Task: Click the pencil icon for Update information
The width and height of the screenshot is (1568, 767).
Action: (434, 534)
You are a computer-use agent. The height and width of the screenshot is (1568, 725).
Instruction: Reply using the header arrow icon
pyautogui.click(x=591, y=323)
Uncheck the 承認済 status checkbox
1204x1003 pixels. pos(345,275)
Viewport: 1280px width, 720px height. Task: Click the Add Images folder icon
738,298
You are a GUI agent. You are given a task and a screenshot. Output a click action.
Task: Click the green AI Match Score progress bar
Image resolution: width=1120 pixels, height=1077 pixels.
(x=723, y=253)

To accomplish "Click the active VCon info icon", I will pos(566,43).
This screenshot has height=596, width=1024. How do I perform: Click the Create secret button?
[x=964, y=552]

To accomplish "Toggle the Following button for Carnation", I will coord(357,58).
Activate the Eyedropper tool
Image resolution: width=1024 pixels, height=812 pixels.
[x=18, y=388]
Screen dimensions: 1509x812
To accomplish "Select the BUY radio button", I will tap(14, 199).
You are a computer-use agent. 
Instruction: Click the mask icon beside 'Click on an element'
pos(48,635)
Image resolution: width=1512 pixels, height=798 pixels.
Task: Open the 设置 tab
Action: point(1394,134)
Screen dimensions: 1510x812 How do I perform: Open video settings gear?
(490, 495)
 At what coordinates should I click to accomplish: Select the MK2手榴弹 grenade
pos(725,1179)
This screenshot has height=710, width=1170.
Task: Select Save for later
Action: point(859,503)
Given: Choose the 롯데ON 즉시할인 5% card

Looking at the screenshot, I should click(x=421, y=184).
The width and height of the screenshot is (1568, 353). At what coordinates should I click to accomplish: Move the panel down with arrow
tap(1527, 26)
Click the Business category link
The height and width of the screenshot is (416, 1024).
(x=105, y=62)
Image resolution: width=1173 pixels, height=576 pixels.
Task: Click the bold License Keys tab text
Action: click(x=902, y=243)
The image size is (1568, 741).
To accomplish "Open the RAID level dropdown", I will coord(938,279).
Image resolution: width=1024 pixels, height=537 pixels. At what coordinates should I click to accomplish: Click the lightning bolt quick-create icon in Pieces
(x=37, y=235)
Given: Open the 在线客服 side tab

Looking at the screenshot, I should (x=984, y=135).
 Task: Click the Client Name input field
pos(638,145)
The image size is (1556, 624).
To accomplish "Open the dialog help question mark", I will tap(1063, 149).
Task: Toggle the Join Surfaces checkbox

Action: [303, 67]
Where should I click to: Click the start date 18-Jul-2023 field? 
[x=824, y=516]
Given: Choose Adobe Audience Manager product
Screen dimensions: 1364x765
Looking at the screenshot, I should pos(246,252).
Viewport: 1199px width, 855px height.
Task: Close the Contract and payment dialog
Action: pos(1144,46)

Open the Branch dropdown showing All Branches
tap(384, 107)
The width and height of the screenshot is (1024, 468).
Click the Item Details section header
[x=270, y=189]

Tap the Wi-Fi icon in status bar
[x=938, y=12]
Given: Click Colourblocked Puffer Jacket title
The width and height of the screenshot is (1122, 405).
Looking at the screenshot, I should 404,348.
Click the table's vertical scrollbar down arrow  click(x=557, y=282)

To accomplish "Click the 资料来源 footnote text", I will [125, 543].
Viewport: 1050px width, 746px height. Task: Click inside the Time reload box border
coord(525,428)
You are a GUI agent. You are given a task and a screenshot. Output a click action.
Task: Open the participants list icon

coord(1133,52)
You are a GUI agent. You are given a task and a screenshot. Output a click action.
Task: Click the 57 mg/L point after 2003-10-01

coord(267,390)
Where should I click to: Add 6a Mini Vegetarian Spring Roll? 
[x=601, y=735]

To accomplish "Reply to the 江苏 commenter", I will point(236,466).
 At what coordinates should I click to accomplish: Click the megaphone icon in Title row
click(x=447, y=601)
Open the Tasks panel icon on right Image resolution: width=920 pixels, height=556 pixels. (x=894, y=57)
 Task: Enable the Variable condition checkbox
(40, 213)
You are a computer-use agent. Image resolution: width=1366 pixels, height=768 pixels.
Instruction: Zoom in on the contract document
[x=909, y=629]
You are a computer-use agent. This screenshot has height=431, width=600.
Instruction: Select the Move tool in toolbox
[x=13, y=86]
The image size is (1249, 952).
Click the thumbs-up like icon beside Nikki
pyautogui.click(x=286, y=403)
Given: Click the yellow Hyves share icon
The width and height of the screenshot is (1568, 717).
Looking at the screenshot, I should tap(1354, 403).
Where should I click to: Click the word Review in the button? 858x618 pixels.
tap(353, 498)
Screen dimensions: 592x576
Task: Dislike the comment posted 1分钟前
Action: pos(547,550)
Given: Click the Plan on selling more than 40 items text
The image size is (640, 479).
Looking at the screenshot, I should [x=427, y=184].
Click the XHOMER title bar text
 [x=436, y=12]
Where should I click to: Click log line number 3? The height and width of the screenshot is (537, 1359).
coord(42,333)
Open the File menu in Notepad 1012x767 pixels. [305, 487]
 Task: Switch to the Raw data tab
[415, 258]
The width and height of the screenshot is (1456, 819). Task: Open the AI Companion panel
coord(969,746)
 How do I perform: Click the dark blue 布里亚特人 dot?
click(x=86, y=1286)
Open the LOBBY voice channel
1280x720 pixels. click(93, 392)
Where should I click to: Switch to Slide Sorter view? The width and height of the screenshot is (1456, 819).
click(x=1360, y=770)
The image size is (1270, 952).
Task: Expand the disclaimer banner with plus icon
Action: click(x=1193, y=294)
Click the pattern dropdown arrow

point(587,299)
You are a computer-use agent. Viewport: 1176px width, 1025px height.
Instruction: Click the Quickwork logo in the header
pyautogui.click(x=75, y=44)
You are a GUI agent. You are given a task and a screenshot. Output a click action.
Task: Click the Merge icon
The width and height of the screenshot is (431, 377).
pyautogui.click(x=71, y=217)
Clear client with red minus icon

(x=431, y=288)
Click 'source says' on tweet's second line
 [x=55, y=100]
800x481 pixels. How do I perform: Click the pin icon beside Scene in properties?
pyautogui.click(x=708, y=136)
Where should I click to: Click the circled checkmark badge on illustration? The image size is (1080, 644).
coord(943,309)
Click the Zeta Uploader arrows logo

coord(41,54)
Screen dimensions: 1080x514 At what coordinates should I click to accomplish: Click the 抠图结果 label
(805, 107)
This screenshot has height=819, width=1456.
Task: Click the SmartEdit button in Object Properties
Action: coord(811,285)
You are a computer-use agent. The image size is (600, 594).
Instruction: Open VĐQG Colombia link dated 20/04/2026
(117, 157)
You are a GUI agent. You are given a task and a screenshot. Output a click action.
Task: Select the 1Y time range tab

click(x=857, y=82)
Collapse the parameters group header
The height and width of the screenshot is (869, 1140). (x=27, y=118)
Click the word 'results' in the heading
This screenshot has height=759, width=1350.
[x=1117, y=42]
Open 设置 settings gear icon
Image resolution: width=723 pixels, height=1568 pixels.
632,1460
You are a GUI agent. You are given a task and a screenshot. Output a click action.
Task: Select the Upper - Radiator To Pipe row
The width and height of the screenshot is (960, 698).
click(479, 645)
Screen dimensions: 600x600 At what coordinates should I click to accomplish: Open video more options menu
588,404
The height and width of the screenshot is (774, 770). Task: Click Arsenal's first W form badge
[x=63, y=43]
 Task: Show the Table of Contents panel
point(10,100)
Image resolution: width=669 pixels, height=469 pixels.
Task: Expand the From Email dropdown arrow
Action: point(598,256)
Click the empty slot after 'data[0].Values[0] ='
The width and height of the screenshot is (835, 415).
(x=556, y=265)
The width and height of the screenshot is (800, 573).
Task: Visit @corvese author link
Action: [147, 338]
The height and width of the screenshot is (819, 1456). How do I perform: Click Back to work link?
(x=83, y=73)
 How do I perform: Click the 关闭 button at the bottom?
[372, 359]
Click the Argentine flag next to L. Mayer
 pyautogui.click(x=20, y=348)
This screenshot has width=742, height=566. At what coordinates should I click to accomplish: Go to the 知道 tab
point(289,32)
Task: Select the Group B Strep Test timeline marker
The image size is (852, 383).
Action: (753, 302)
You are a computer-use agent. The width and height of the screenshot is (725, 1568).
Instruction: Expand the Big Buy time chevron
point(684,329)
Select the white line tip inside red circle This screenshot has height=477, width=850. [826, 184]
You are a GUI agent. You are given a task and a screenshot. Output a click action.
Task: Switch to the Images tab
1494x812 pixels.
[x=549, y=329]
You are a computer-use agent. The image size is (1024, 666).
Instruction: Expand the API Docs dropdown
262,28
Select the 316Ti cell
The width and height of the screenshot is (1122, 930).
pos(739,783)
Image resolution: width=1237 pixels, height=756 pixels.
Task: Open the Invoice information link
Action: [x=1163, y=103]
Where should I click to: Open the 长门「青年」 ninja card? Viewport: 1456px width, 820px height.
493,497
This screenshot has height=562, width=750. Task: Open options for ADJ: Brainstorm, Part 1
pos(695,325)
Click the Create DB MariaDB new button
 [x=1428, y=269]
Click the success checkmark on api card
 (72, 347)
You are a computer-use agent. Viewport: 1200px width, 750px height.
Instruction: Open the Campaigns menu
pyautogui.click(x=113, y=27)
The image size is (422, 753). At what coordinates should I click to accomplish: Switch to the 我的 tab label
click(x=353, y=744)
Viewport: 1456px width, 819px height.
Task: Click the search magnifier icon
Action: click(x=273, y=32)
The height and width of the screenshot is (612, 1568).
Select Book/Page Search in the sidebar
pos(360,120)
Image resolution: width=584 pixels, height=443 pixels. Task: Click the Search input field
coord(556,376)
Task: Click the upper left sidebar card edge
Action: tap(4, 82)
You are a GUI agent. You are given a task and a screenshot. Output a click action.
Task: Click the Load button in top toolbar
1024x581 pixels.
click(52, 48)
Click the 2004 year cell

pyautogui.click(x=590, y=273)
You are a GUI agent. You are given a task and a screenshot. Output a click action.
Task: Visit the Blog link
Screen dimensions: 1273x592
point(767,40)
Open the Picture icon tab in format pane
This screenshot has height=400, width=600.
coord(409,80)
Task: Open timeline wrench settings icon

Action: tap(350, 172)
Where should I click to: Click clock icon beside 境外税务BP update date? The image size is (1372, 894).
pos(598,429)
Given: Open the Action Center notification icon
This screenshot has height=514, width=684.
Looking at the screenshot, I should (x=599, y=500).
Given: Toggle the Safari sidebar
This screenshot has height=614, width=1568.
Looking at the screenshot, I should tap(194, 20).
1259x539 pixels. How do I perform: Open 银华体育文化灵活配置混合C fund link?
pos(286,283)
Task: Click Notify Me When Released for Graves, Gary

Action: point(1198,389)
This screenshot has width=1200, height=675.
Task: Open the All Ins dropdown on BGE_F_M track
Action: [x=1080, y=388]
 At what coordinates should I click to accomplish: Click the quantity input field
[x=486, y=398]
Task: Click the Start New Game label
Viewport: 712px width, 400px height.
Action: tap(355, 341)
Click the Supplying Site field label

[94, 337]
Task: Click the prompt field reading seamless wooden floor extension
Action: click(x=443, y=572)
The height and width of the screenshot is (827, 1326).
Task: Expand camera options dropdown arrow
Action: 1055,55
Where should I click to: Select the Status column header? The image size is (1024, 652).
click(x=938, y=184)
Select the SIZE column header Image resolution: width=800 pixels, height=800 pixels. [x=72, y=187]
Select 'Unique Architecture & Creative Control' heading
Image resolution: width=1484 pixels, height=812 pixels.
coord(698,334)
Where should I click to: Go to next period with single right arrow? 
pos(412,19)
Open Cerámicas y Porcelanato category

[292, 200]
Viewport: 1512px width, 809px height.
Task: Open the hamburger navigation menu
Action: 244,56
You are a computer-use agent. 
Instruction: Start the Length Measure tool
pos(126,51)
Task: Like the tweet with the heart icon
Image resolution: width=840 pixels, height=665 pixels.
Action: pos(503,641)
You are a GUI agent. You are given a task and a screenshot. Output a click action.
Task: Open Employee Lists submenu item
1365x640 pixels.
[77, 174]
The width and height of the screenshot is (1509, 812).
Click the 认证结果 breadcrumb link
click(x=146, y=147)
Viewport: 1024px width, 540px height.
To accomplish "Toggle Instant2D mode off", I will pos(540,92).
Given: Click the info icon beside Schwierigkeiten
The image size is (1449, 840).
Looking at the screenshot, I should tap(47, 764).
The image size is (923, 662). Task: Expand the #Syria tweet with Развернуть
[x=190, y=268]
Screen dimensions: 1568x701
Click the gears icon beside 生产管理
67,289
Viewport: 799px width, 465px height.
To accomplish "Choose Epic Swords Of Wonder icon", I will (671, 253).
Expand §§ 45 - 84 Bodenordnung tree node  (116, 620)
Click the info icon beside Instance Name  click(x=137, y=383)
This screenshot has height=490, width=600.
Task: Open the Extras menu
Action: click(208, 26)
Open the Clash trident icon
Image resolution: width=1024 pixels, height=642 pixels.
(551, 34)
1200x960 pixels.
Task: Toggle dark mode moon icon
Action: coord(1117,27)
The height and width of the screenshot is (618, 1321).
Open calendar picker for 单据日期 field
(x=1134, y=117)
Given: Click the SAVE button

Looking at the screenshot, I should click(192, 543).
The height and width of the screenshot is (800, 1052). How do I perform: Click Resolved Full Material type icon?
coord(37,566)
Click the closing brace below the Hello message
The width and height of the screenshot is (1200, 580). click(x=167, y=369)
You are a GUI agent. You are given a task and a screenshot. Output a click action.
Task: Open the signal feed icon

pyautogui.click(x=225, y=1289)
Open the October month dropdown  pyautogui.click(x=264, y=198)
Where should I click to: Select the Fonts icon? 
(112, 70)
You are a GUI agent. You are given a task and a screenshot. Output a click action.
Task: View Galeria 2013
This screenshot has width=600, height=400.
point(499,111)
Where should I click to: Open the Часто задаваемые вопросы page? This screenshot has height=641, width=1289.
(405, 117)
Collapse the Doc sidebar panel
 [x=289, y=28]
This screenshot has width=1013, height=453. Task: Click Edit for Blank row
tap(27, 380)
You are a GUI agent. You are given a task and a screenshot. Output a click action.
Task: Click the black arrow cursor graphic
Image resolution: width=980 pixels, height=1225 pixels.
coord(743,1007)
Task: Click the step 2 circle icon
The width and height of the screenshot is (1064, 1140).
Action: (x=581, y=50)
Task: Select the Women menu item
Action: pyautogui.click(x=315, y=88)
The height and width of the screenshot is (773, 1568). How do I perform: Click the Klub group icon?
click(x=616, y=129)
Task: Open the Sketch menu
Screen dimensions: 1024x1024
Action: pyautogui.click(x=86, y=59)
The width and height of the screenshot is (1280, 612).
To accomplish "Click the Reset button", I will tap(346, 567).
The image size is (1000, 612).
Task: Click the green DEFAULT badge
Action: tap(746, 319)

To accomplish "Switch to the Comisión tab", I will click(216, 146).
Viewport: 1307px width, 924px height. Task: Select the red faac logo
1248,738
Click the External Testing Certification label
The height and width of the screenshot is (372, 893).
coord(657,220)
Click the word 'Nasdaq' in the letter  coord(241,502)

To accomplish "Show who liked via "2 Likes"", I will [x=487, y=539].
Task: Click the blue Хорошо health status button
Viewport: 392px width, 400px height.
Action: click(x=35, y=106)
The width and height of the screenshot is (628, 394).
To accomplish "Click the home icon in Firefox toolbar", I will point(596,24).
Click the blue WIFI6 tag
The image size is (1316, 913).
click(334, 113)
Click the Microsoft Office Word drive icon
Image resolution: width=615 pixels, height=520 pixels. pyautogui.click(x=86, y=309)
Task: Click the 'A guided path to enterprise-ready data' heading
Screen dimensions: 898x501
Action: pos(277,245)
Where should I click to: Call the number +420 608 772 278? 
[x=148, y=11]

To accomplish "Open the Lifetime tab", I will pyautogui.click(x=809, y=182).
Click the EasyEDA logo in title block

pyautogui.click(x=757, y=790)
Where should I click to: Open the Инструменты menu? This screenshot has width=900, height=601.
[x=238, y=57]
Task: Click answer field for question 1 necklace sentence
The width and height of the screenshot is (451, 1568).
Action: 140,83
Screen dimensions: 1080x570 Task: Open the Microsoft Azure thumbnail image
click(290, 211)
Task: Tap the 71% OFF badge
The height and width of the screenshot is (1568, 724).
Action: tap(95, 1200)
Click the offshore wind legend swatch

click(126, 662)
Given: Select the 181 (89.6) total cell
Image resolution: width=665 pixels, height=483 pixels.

• [Try it] In the lines above, find the word "computer" and copy each line that contains it.

• [Completed task]
You are a computer-use agent. The height and width of the screenshot is (1568, 725).
You are a computer-use agent. 
You are a computer-use agent. Image resolution: width=1366 pixels, height=768 pixels.
You are a computer-use agent. This screenshot has height=431, width=600.
You are a computer-use agent. Viewport: 1176px width, 1025px height.
You are a computer-use agent. The image size is (600, 594).
You are a computer-use agent. The width and height of the screenshot is (725, 1568).
You are a computer-use agent. The image size is (1024, 666).
You are a computer-use agent. Viewport: 1200px width, 750px height.
You are a computer-use agent. 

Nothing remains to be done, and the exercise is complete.